§ **What you will do**:
Replace "coordinate pair" with "ordered pair" throughout the data below, and write out all of its lines again with nothing else changed.

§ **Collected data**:
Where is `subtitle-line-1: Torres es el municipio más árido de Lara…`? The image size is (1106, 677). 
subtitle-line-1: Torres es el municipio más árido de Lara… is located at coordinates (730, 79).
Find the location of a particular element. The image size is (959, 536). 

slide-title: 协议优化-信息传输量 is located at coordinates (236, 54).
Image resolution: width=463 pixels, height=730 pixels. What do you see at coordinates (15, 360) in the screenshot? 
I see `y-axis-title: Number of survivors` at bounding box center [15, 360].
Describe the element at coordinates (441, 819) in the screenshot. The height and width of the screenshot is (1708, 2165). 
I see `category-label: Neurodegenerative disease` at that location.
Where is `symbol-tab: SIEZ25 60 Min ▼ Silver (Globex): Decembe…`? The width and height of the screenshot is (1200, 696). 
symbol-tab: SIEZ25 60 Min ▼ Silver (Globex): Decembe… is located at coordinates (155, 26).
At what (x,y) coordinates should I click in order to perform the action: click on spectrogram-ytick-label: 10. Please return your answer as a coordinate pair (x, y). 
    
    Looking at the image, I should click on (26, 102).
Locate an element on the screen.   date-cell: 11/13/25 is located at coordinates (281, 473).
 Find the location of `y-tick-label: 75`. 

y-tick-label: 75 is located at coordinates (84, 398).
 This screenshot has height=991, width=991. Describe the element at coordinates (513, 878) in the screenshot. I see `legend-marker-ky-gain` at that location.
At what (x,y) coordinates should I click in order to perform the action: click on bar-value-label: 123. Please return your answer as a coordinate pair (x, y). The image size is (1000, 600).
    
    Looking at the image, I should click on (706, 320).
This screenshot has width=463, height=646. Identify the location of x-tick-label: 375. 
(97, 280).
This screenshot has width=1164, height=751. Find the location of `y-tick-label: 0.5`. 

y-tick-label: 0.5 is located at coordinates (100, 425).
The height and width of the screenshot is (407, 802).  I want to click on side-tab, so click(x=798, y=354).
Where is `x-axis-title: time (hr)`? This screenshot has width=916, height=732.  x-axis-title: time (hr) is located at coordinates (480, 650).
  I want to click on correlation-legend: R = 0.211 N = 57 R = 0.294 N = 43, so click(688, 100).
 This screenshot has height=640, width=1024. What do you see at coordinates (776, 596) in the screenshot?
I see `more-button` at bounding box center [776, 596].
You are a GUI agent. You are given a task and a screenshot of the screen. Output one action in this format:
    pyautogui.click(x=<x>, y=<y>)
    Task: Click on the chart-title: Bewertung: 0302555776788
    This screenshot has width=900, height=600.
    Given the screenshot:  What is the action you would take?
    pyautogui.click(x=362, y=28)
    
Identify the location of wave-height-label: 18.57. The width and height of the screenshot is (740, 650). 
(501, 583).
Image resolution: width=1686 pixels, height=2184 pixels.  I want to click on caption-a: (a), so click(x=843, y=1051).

§ **Answer for this exercise**:
Where is `subtitle-line-1: Torres es el municipio más árido de Lara…`? The image size is (1106, 677). 
subtitle-line-1: Torres es el municipio más árido de Lara… is located at coordinates (730, 79).
Find the location of a particular element. The image size is (959, 536). 

slide-title: 协议优化-信息传输量 is located at coordinates (236, 54).
Image resolution: width=463 pixels, height=730 pixels. What do you see at coordinates (15, 360) in the screenshot? 
I see `y-axis-title: Number of survivors` at bounding box center [15, 360].
Describe the element at coordinates (441, 819) in the screenshot. The height and width of the screenshot is (1708, 2165). 
I see `category-label: Neurodegenerative disease` at that location.
Where is `symbol-tab: SIEZ25 60 Min ▼ Silver (Globex): Decembe…`? The width and height of the screenshot is (1200, 696). 
symbol-tab: SIEZ25 60 Min ▼ Silver (Globex): Decembe… is located at coordinates (155, 26).
At what (x,y) coordinates should I click in order to perform the action: click on spectrogram-ytick-label: 10. Please return your answer as a ordered pair (x, y). 
    
    Looking at the image, I should click on (26, 102).
Locate an element on the screen.   date-cell: 11/13/25 is located at coordinates (281, 473).
 Find the location of `y-tick-label: 75`. 

y-tick-label: 75 is located at coordinates (84, 398).
 This screenshot has height=991, width=991. Describe the element at coordinates (513, 878) in the screenshot. I see `legend-marker-ky-gain` at that location.
At what (x,y) coordinates should I click in order to perform the action: click on bar-value-label: 123. Please return your answer as a ordered pair (x, y). The image size is (1000, 600).
    
    Looking at the image, I should click on (706, 320).
This screenshot has width=463, height=646. Identify the location of x-tick-label: 375. 
(97, 280).
This screenshot has width=1164, height=751. Find the location of `y-tick-label: 0.5`. 

y-tick-label: 0.5 is located at coordinates (100, 425).
The height and width of the screenshot is (407, 802).  I want to click on side-tab, so click(x=798, y=354).
Where is `x-axis-title: time (hr)`? This screenshot has width=916, height=732.  x-axis-title: time (hr) is located at coordinates (480, 650).
  I want to click on correlation-legend: R = 0.211 N = 57 R = 0.294 N = 43, so click(688, 100).
 This screenshot has height=640, width=1024. What do you see at coordinates (776, 596) in the screenshot?
I see `more-button` at bounding box center [776, 596].
You are a GUI agent. You are given a task and a screenshot of the screen. Output one action in this format:
    pyautogui.click(x=<x>, y=<y>)
    Task: Click on the chart-title: Bewertung: 0302555776788
    This screenshot has width=900, height=600.
    Given the screenshot:  What is the action you would take?
    pyautogui.click(x=362, y=28)
    
Identify the location of wave-height-label: 18.57. The width and height of the screenshot is (740, 650). 
(501, 583).
Image resolution: width=1686 pixels, height=2184 pixels.  I want to click on caption-a: (a), so click(x=843, y=1051).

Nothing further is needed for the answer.